Pith reviewed 2026-05-13 21:40 UTC · model grok-4.3
The pith
A two-stage fine-tuning process converts execution-free code reasoning into execution-based engineering performance, letting 32B open models resolve 62 percent of SWE-bench tasks.
A machine-rendered reading of the paper's core claim, the machinery that carries it, and where it could break.
Core claim
By first training on 300k execution-free trajectories to master code semantics and repository-level reasoning, then refining with 13k execution-backed trajectories through an evolutionary strategy, the resulting SWE-HERO models convert semantic intuitions into rigorous engineering workflows, with the 32B variant resolving 62.2 percent of tasks on SWE-bench Verified and 44.1 percent on the multilingual benchmark.
What carries the argument
The evolutionary refinement strategy that transitions execution-free semantic mastery into execution-based engineering behavior using targeted execution feedback.
If this is right
- Open models of 32B parameters can reach competitive resolution rates on repository-level software engineering tasks through staged distillation.
- Training exclusively on Python trajectories still supports strong zero-shot transfer to other programming languages.
- The released trajectory datasets make the method reproducible and allow direct extension by other researchers.
- Avoiding execution during the first training stage lowers the overall compute cost while preserving final performance.
- The two-stage separation shows that semantic understanding can be built before adding execution constraints.
Where Pith is reading between the lines
- The same staged pattern of first building broad understanding then adding execution feedback could apply to agent tasks outside software engineering, such as data analysis or scientific simulation.
- Execution feedback appears most effective once semantic foundations are already present, which may guide data collection priorities in other domains.

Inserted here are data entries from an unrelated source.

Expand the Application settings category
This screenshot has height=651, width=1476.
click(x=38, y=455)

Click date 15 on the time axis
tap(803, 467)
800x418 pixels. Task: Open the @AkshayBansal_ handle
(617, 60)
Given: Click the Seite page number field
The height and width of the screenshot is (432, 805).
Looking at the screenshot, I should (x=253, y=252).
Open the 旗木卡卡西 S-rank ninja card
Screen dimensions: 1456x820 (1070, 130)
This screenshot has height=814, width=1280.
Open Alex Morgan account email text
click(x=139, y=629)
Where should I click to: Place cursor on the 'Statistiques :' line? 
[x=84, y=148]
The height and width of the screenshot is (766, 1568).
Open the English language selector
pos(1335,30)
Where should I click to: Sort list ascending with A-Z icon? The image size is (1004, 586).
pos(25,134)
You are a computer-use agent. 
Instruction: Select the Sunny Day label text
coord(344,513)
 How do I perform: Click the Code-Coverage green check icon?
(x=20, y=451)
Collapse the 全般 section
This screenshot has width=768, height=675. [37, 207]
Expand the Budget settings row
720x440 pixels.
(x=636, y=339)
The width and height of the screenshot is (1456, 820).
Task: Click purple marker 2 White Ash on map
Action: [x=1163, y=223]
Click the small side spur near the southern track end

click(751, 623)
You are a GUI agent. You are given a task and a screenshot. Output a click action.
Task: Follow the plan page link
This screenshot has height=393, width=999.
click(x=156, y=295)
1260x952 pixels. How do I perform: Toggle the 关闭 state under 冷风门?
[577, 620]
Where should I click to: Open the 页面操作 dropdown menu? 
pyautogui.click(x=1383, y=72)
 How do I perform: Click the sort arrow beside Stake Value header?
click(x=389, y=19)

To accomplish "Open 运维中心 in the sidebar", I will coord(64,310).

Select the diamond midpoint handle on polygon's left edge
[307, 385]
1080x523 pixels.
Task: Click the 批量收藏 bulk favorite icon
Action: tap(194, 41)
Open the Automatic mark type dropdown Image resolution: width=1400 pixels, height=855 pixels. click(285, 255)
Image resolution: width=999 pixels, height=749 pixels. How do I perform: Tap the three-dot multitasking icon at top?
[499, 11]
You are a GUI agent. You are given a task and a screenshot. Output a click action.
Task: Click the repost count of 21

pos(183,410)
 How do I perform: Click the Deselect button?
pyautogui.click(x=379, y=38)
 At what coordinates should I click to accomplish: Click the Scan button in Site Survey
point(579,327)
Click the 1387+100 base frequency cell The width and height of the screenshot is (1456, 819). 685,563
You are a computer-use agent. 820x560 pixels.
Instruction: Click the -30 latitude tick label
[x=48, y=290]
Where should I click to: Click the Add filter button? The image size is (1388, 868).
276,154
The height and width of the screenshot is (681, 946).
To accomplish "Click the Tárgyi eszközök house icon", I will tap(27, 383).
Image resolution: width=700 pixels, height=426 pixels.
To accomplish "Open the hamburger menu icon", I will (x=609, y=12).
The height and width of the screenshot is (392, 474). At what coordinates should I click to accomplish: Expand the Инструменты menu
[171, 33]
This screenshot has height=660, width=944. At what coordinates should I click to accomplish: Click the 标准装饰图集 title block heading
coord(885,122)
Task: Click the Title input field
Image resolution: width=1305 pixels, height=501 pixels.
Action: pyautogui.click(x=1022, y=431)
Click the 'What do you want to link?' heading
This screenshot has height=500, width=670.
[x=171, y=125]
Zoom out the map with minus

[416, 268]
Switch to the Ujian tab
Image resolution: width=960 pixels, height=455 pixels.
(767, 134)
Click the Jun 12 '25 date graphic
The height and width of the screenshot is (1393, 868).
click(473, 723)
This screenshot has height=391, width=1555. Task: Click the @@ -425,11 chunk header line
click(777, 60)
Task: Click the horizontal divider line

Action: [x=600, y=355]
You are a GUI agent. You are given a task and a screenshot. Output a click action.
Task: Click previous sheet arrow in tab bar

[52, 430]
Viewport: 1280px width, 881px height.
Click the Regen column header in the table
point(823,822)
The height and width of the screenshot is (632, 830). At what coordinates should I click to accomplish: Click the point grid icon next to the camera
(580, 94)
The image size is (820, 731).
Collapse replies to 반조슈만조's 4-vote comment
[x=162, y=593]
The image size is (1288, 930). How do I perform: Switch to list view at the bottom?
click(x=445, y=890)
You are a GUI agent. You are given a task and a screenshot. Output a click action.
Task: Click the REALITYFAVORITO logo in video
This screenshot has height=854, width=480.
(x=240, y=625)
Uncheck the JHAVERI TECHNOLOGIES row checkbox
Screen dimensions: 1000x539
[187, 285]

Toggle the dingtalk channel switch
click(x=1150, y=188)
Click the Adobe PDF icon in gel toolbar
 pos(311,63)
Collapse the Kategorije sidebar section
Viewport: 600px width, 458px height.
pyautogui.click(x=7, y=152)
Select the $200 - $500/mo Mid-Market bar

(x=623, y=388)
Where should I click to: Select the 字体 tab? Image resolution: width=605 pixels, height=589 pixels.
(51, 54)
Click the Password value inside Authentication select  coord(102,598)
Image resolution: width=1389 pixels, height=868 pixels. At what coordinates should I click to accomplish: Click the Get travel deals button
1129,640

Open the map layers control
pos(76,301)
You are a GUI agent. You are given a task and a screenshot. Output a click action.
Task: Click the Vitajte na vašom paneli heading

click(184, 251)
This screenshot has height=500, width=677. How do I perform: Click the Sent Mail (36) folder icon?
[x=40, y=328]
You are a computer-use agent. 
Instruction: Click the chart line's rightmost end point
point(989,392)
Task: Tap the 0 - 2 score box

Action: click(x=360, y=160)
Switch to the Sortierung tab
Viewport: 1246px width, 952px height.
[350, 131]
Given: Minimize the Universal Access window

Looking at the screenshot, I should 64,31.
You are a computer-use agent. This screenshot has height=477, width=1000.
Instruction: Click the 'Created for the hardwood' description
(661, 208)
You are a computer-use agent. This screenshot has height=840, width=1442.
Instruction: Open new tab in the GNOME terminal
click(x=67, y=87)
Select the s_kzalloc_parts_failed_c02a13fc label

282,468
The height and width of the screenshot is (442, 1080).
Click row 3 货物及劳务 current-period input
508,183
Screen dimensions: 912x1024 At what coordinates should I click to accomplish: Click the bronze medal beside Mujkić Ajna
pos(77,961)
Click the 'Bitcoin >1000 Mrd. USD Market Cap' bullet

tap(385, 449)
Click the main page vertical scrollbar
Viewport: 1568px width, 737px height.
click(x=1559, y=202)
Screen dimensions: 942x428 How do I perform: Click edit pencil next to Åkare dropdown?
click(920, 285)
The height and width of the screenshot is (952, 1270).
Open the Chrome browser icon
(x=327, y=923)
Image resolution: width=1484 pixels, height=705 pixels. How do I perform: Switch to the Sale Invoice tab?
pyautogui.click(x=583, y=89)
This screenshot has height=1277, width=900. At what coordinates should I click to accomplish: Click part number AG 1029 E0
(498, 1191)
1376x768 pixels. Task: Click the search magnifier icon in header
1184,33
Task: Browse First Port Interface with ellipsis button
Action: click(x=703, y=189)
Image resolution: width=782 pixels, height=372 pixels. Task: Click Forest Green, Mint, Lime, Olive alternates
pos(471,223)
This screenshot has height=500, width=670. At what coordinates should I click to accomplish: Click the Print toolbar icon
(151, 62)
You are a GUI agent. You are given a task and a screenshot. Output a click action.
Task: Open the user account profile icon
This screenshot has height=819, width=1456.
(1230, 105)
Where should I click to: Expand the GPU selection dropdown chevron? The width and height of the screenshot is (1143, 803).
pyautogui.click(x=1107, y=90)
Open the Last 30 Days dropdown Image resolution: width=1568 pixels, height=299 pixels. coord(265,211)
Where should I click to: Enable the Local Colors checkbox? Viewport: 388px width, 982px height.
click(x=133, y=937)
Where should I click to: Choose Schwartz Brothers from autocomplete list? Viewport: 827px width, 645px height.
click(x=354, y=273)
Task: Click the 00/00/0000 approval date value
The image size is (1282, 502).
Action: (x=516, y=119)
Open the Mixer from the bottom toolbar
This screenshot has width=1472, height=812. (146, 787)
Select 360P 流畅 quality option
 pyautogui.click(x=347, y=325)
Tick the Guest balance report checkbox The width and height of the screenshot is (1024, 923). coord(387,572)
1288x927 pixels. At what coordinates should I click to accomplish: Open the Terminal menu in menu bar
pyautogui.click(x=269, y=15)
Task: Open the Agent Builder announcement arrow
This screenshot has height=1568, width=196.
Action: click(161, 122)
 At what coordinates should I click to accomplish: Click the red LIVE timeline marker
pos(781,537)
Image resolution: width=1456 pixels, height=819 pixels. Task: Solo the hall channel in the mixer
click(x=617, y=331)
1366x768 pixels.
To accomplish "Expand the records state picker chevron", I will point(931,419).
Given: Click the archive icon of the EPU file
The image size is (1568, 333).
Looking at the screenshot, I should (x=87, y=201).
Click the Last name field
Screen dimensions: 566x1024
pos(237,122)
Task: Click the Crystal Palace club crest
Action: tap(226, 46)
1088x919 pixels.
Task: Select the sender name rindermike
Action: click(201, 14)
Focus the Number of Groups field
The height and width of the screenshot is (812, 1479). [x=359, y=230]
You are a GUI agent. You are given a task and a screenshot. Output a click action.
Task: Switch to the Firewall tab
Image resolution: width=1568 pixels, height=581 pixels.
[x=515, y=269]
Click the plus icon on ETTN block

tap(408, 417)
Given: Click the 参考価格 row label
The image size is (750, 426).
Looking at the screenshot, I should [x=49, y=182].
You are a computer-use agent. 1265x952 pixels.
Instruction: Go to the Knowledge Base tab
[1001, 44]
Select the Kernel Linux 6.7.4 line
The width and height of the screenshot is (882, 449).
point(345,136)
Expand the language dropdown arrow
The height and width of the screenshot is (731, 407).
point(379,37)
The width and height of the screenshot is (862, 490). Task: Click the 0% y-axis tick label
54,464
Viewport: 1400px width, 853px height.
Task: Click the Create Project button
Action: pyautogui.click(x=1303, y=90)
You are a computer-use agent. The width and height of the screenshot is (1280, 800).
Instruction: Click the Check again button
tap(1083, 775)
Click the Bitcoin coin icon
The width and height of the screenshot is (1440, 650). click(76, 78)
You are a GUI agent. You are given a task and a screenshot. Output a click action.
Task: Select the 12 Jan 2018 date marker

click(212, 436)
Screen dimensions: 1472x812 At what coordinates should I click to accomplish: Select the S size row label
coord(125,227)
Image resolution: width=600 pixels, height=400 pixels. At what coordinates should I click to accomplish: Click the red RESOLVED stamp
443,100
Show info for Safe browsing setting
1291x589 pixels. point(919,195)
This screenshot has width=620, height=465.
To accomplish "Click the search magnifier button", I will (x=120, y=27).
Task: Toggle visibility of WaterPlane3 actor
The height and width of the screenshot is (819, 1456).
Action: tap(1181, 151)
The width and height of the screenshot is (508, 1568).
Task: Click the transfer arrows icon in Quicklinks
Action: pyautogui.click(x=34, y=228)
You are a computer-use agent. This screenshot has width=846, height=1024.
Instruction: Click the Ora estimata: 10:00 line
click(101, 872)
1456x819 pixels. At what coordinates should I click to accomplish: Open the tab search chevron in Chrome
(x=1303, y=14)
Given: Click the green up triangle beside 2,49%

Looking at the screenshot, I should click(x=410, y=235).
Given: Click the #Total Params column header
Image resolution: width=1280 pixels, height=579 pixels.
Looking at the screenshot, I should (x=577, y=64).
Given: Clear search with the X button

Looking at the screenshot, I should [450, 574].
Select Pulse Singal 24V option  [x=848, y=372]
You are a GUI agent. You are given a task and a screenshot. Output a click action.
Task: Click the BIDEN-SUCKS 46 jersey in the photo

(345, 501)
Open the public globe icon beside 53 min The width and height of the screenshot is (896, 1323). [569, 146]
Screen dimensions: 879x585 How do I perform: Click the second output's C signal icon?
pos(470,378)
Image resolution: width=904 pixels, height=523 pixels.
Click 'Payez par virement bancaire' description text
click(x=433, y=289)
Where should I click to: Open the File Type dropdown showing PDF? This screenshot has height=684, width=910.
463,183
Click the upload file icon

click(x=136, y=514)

- Further increases in the number of execution-based trajectories or use of different base models could test whether the reported performance scales further.
Load-bearing premise
The 300k execution-free and 13k execution-based trajectories distilled from the frontier model contain high-quality examples free of systematic biases that the refinement process can reliably convert into correct engineering actions.
What would settle it
Testing the trained 32B agent on a fresh held-out portion of SWE-bench Verified problems and measuring whether the resolution rate stays at or above 62.2 percent when every edit is strictly verified by execution.
Figures
read the original abstract
We introduce SWE-ZERO to SWE-HERO, a two-stage SFT recipe that achieves state-of-the-art results on SWE-bench by distilling open-weight frontier LLMs. Our pipeline replaces resource-heavy dependencies with an evolutionary refinement strategy: (1) SWE-ZERO utilizes large-scale, execution-free trajectories to master code semantics and repository-level reasoning, and (2) SWE-HERO applies targeted, execution-backed refinement to transition these semantic intuitions into rigorous engineering workflows. Our empirical results set a new benchmark for open-source models of comparable size. We release a dataset of 300k SWE-ZERO and 13k SWE-HERO trajectories distilled from Qwen3-Coder-480B, alongside a suite of agents based on the Qwen2.5-Coder series. Notably, SWE-HERO-32B achieves a 62.2% resolution rate on SWE-bench Verified. Furthermore, despite being trained exclusively on Python, our agents demonstrate robust zero-shot transferability on SWE-bench Multilingual, reaching 44.1% and confirming the paradigm's generalizability across diverse languages.
Editorial analysis
A structured set of objections, weighed in public.
Referee Report
Summary. The manuscript introduces a two-stage supervised fine-tuning pipeline called SWE-ZERO to SWE-HERO for software engineering agents. SWE-ZERO distills 300k execution-free trajectories from Qwen3-Coder-480B to instill code semantics and repository-level reasoning, while SWE-HERO applies evolutionary refinement on 13k execution-based trajectories to convert these into reliable engineering workflows. The authors report that the resulting SWE-HERO-32B model reaches 62.2% resolution on SWE-bench Verified and 44.1% zero-shot on SWE-bench Multilingual despite Python-only training data, claiming new state-of-the-art results among open-source models of comparable size. They also release the full set of 300k + 13k trajectories.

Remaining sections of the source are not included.